My next step of course was to go to Dr. Google and consult the internet. Specifically, I was wondering if I could find any rubrics on speaking that could give my students a general guide of how to compose their responses. I found some great rubrics from many different sites, but none that really fit the bill. So the next day in class, I decided to create my own with the help of my class.

First of course, I presented them with my conundrum of not being able to fairly score them on class cards. Therefore, we decided we needed a better way. We started by finding some videos of eloquent kids giving speeches on Youtube. Kid President was our first stop, and a good resource for you to check out if you haven't already.

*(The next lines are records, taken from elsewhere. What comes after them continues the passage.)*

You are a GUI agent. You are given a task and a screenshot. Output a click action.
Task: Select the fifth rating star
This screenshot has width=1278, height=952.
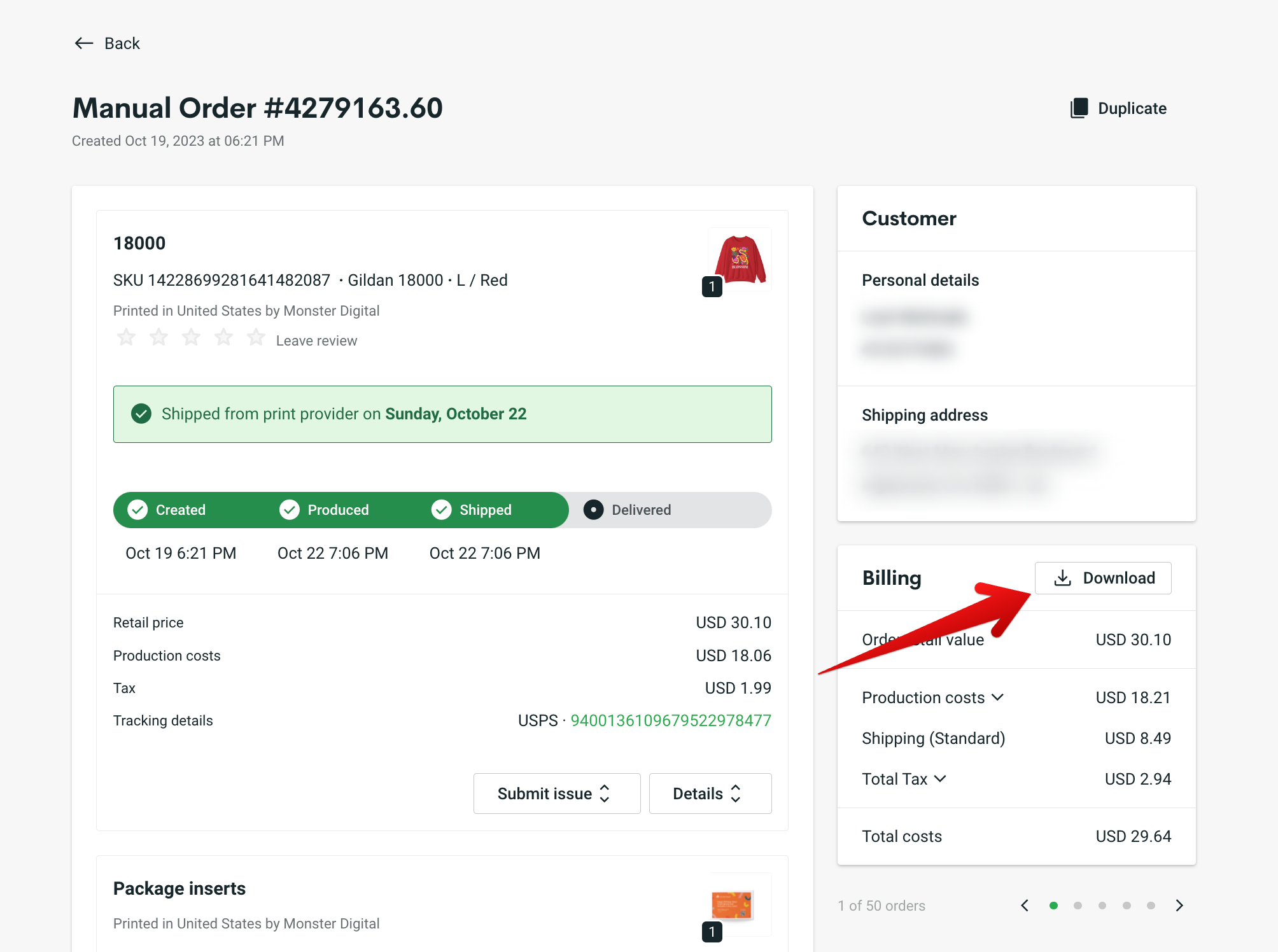pyautogui.click(x=255, y=337)
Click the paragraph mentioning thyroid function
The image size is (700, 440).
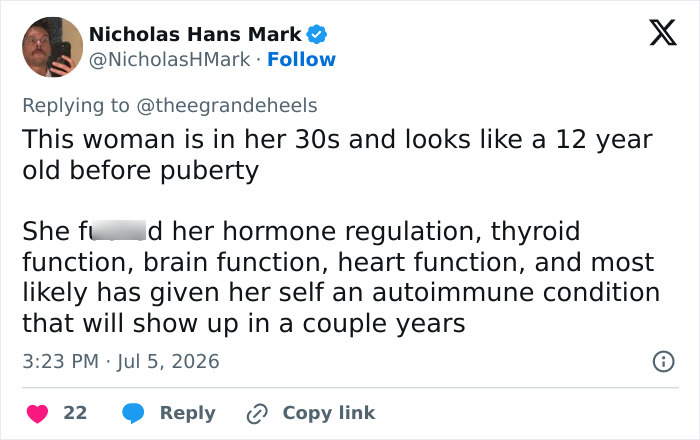(341, 277)
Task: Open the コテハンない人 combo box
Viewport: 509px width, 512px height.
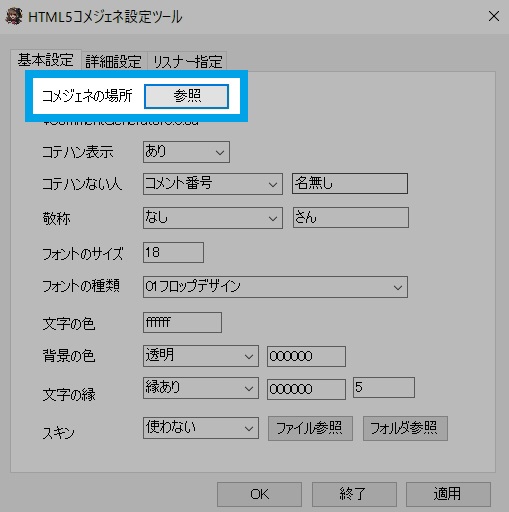Action: 213,184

We then discussed what made them sound intelligent, and why we liked them. In addition, we talked about the difference between classroom talk and playground talk, and how we needed to increase our awareness. This had been an ongoing discussion from the beginning of the year. Next, we broke a piece of chart paper into four sections and discussed what a scholar would sound like when he or she was speaking. We labeled the top part scholar and agreed what to write in that section. We then moved to the bottom row and filled that in as a class. Swiftly, we moved to the middle sections and filled those in using similar language throughout. Finally, we came up with names that we thought appropriate for our class. Not all might think them appropriate, but we agreed that they fit our class. Viola, our rubric was complete.

4 Levels of Language Version 1.1
After a few days, I felt that not only were we aware of how scores would be distributed on Class Cards,  I could also hear the students pushing themselves to speak more precisely, confidently, and with increased academic language. I could truly hear the students striving to sound like scholars.

Let me clarify that this was not the only piece that helped my students be successful linguistically, but it was one of the scaffolds that helped. Plus when paired with Class Cards, it gave me actual data to share with students and parents about their participation and speaking ability.

Let me end by presenting you with the slightly modified original poster. The greatest thing about it is I have seen so many other versions of this poster. My goal is to email those who have adapted this work and include their awesome ideas in this post as well. After all, sharing is caring!!